Curieusement pour un débat sur des faits scientifiques et donc mesurables et quantifiables, il ne leur est pas répondu en démontrant qu’ils se trompent, mais bien en les injuriant dans les média et en leur faisant mille procès d’intention.

Deuxième constat plus que troublant : l’affairisme a clairement changé de camp. Nous observons en effet que c’est, comme par hasard, depuis que l’édification d’un code de vie écolo a montré tout son potentiel de nouveau business, qu’il a réussi à se faire fort largement accepter dans son principe, pour ne pas dire se faire attendre dans toutes ses applications. Même l’industrie pétrolière, elle surtout, dont on connaît la puissance, ne peut qu’avouer aujourd’hui être la première bénéficiaire des annonces tapageuses sur la raréfaction de son or noir. Le prix du baril est, lui aussi, un fait qui doit éclairer notre lanterne : à qui profite le crime ?

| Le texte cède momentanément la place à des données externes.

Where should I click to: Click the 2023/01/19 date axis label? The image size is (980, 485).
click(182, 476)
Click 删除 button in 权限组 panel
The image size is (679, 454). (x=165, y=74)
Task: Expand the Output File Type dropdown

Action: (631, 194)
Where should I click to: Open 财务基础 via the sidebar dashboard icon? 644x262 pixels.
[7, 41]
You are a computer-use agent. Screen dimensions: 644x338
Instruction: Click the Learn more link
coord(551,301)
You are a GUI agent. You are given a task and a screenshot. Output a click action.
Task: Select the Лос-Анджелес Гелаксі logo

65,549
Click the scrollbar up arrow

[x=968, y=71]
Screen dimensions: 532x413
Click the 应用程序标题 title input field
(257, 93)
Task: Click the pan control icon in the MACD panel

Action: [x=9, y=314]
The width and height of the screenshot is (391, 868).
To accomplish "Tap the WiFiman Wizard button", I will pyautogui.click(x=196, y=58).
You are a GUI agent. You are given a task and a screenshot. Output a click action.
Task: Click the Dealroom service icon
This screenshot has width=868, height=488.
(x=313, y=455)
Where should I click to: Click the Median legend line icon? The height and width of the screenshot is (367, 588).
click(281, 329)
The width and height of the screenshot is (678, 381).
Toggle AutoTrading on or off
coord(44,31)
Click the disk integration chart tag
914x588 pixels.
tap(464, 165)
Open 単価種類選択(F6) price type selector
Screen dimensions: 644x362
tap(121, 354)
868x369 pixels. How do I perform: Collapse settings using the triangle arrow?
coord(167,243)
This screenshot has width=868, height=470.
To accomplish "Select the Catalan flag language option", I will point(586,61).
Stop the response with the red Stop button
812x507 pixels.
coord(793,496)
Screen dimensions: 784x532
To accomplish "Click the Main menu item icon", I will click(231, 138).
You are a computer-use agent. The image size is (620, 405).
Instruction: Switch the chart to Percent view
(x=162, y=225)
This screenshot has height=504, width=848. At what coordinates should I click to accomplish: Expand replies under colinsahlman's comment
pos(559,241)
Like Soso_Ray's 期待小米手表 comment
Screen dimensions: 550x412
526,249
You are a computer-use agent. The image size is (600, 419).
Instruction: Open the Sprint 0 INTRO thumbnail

Et nous ne parlerons pas du barnum pour concierges qu’élaborent sur ces thèmes des communicateurs professionnels qui cultivent les grandes peurs inconscientes des peuples pour en faire un business particulièrement rentable dont la planète n’est que l’évident prétexte. Les montants de leurs cachets et honoraires sont proportionnels aux énormités scientifiques qu’ils déversent sur nos grands et petits écrans sous les applaudissements du peuple, des sponsors opportunistes et du monde politico médiatique.

 

Mais le plus grave n’est pas dans les erreurs ou les manipulations plus ou moins scientifiques. Le plus grave est dans l’idéologie écolo totalitaire que porte tout ce processus et qui a récemment marqué des points dans une opinion publique parfaitement anesthésiée. Sous des dehors de bobos sympathiques et de grands protecteurs de la nature, c’est une idéologie dont ils nous gavent, celle de la contestation du progrès en lui-même. Selon ce qui est en train de devenir une toute nouvelle morale et un codex de type quasi religieux, il faut stopper le progrès de l’humanité. Et ils ne se contentent pas de dénoncer le nucléaire et de refuser toute recherche dans cette direction, d’encombrer nos paysages de dispendieuses éoliennes et de condamner les OGM comme les nanotechnologies, ni de pourrir la vie des automobilistes comme de l’ensemble des consommateurs, non, au lieu défendre raisonnablement une consommation moins débridée, ils poussent leur logique jusqu’à l’absurde, jusqu’au monstrueux : nous avons pu lire dernièrement un de leurs grands prêtres qui calculait l’empreinte écologique de la grossesse, de la mise au monde, des soins, des efforts et de toutes les consommations que demande l’éducation, pour en arriver à contester ouvertement le droit des parents à avoir plusieurs enfants.  Pour ces esprits malades le progrès de l’humanité est en effet le premier ennemi de la nature. 

Bref, tout porte à croire que le sommet de Copenhague risque de mener à des décisions basées sur des notions scientifiques pour le moins douteuses, pour prendre des mesures au mieux inutiles, mais inévitablement lourdes pour le contribuable. Elles seront tout profit, par contre, pour de nouvelles formes d’industries et de commerces, et baliseront « démocratiquement » la route du totalitarisme nouveau: le despotisme vert.

Nous ne croyons pas que le « bien commun » y trouvera son compte.